A medical letter may not be legally required, but it is recommended that you obtain one and carry it in case airport or airline agents doubt the legitimacy of your service animal.
Did You Contact the Airline in Advance?
Most airlines require service dog handlers to contact them at least 48 hours in advance, and others-even at least 72 hours prior to departure.
Never forget to inform the airline about your intention to bring a service dog to the plane.
Also, you may want to find information about the relief areas at the airport and take your dog for a walk before the flight. This will ensure that they have spent their energy and will be more likely to remain calm and relaxed.
Did You Prepare All the Necessary Supplies for Your Dog?
These include basic supplies such as food and water, but also comforting items such as toys and blankets.
Do not forget to prepare pee pads, diapers, or water disposal bags, especially if your flight will be longer than 8 hours.

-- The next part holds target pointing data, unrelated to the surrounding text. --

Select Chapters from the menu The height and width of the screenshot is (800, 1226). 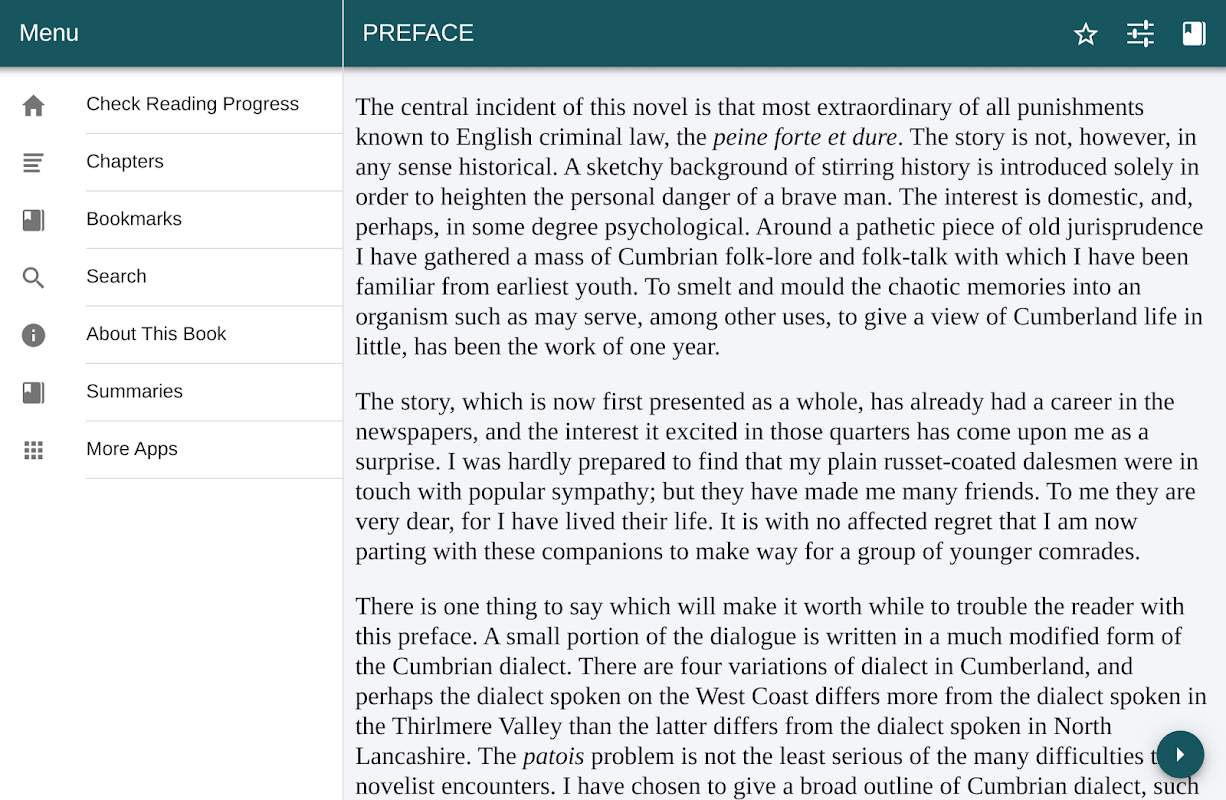125,162
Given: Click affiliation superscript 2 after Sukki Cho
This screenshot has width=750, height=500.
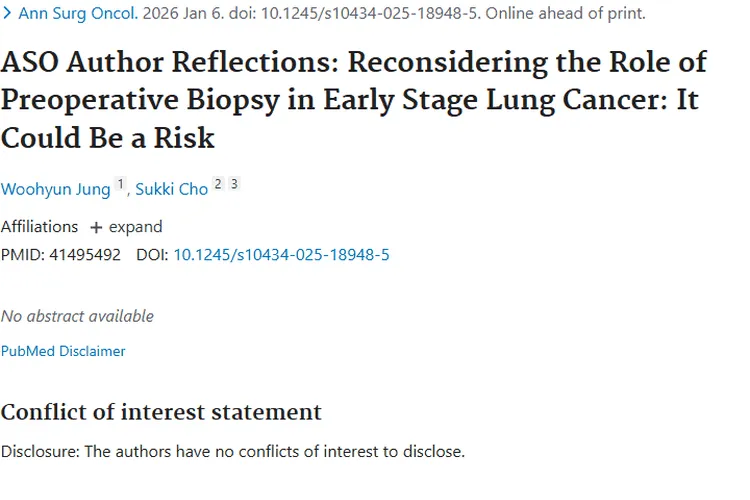Looking at the screenshot, I should [218, 185].
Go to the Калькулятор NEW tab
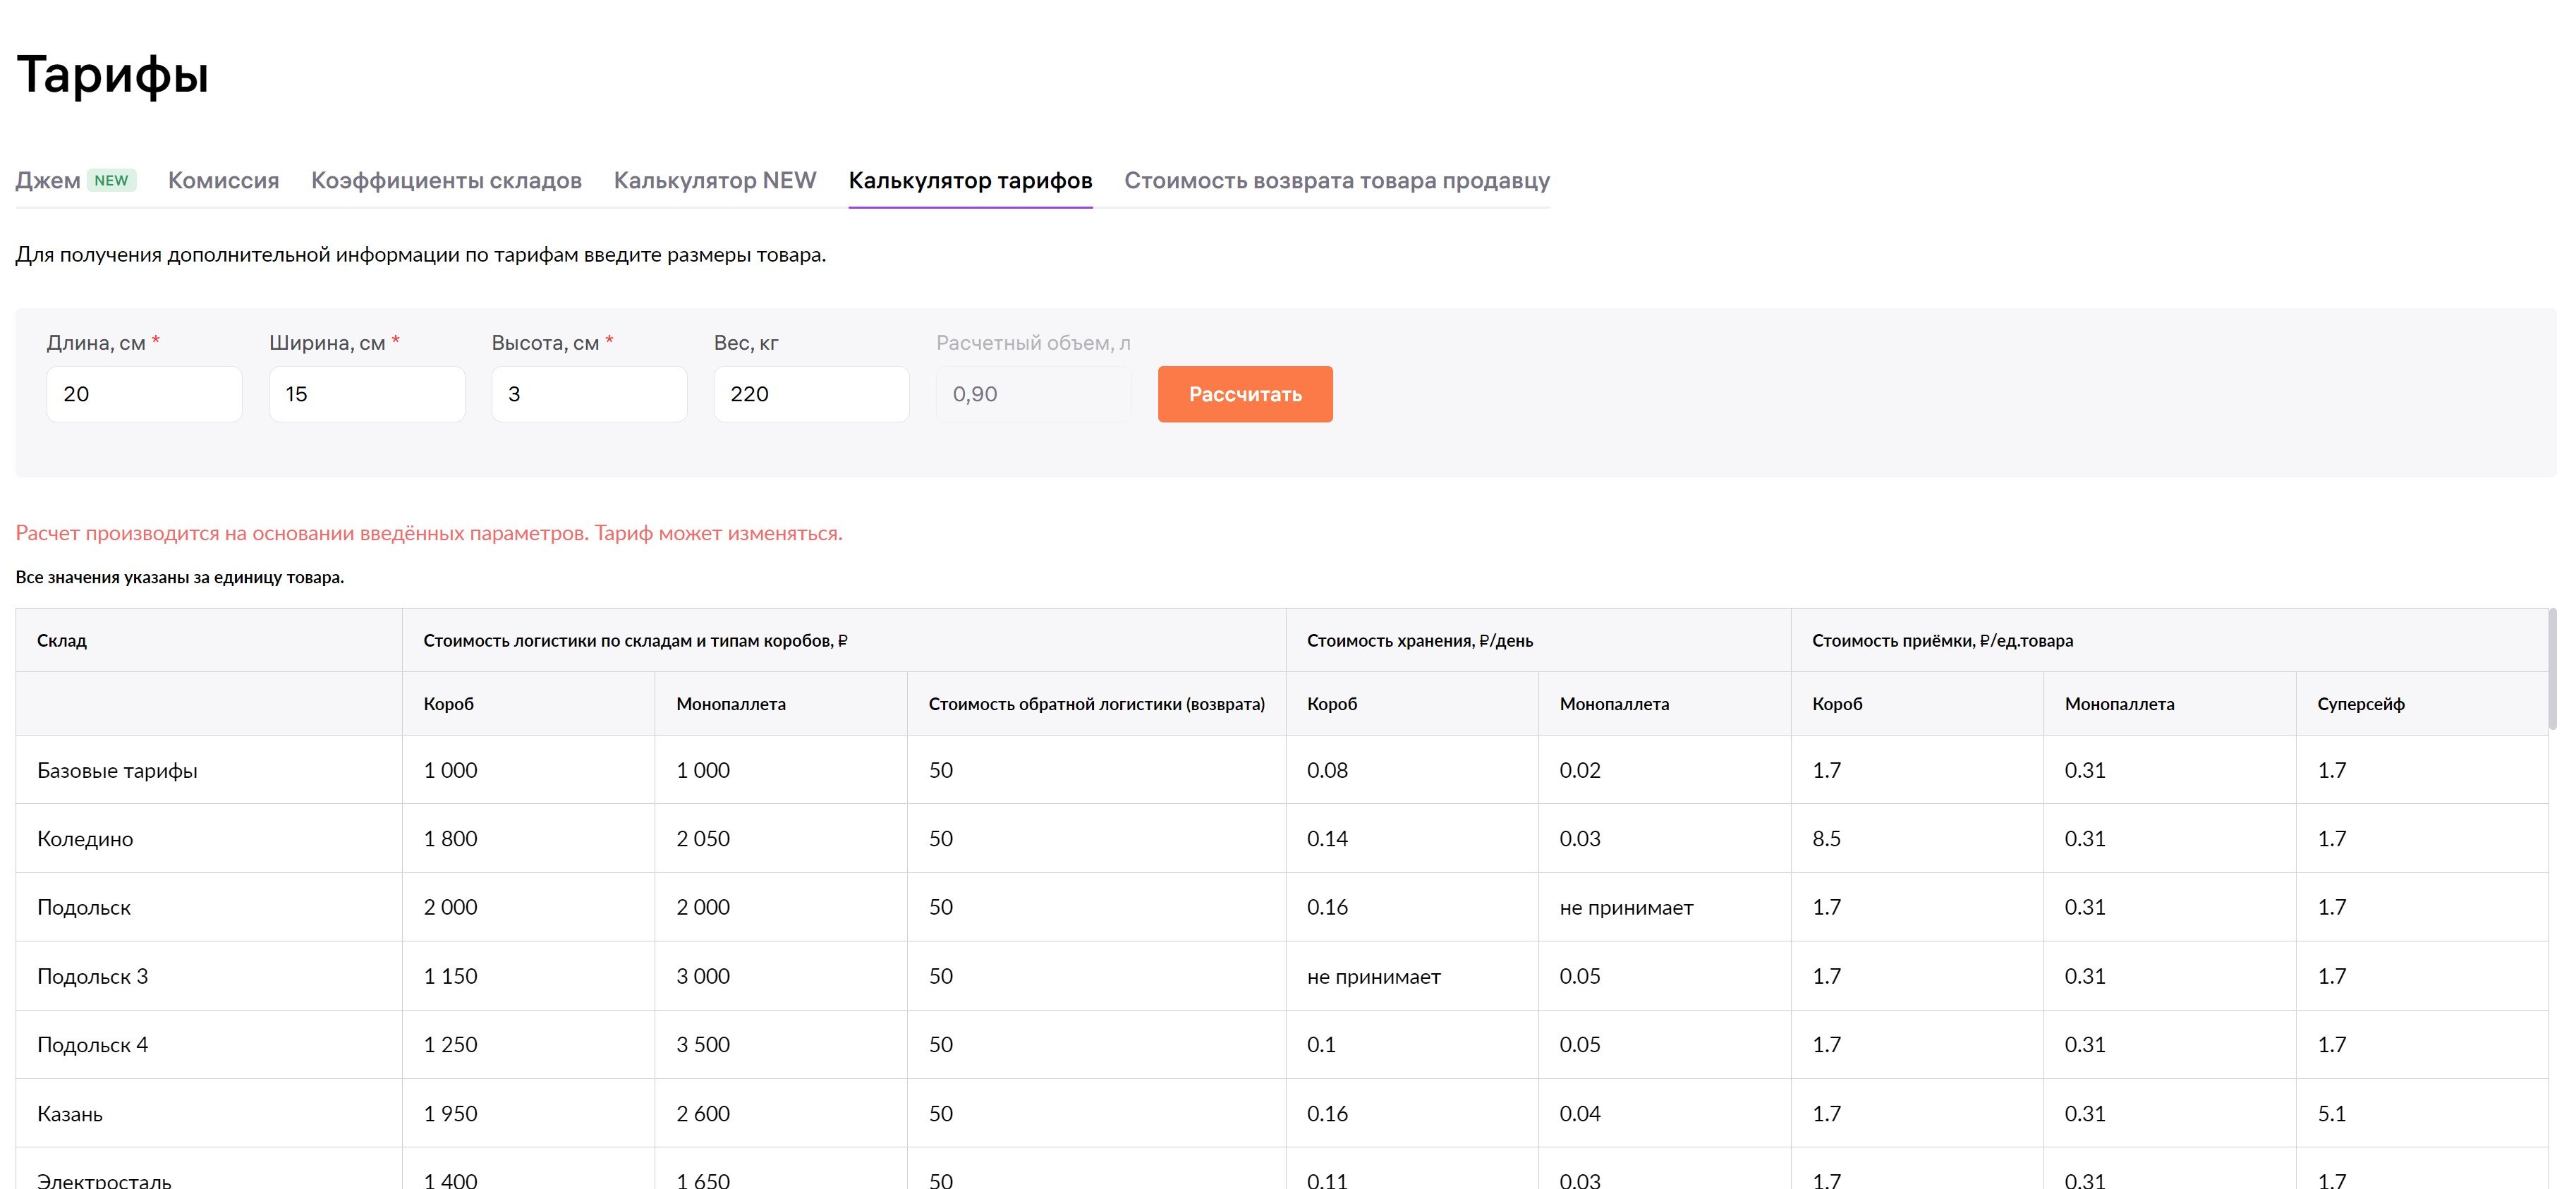The height and width of the screenshot is (1189, 2576). click(714, 180)
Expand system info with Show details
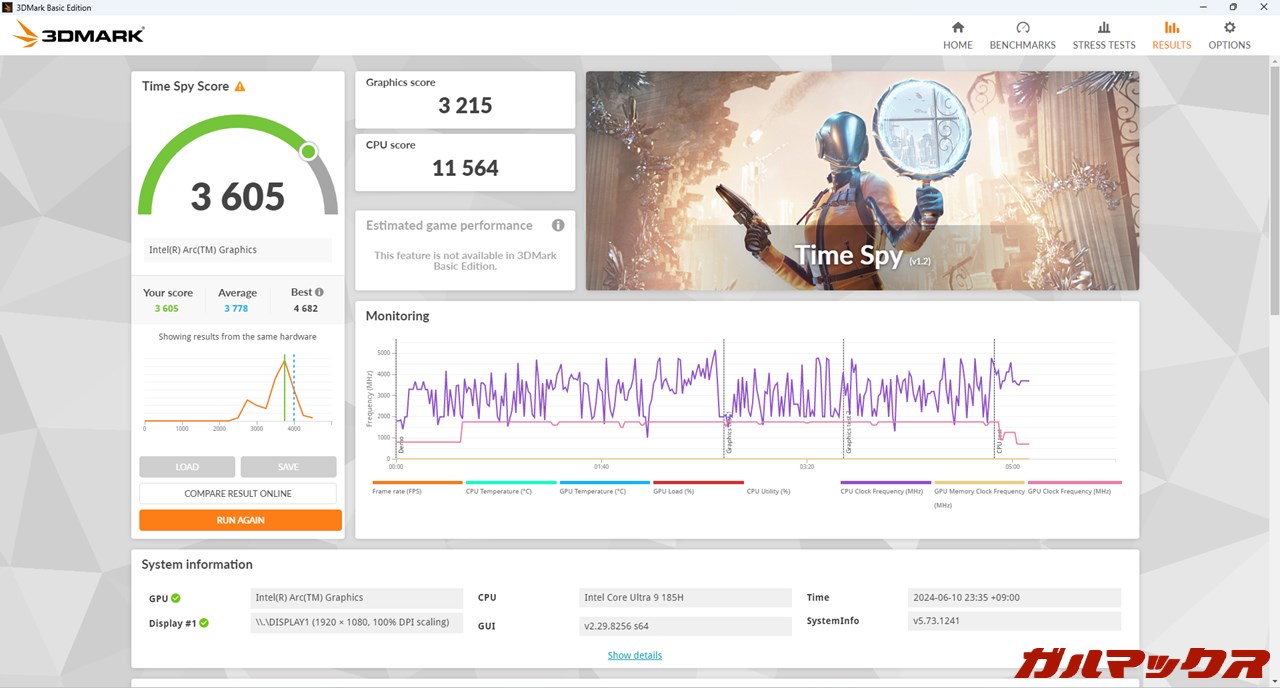This screenshot has width=1280, height=688. pos(634,655)
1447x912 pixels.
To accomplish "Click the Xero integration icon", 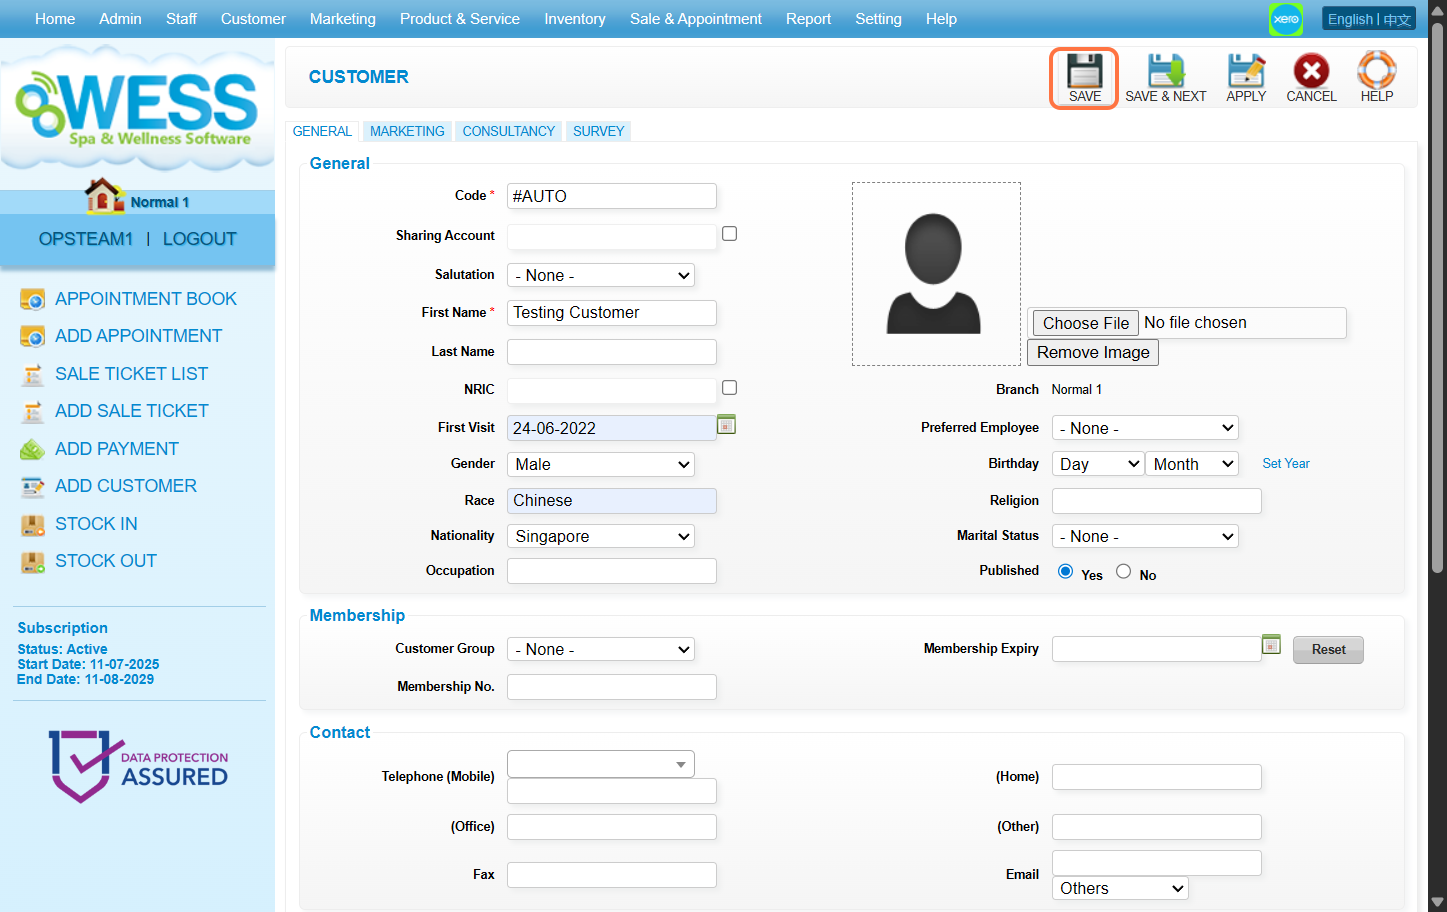I will pyautogui.click(x=1286, y=19).
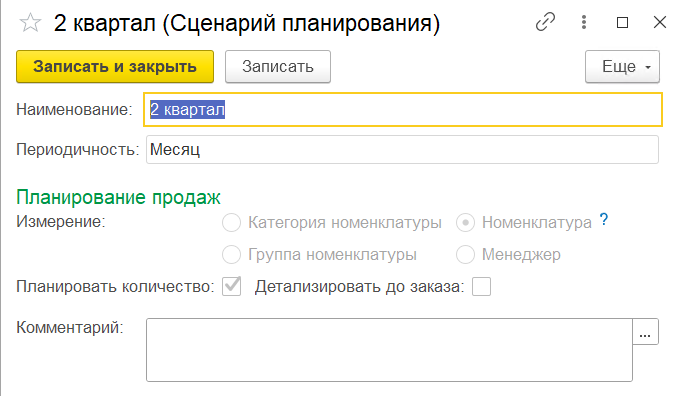Copy a link to this scenario with the chain icon

[x=545, y=22]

In this case, you will also need to submit a Relief Attestation Form. It states that your service animal won’t relieve themselves during the flight or will do it in a sanitary manner.
It is also recommended that you pack medication and health supplies. If your dog is not doing very well on a plane or on a car ride, you should consult with a veterinarian for a solution.
Airlines can make additional arrangements to accommodate large service dogs, such as providing extra space, allowing floor space, or offering to re-book the flight. Service dog handlers, on the other hand, need to communicate their needs, comply with airline policies, ensure proper training and behavior of their dogs, and pack necessary supplies for a successful and comfortable travel experience.
By working together, airlines and service dog handlers can help flying with a large service dog turn into a positive and pleasant experience.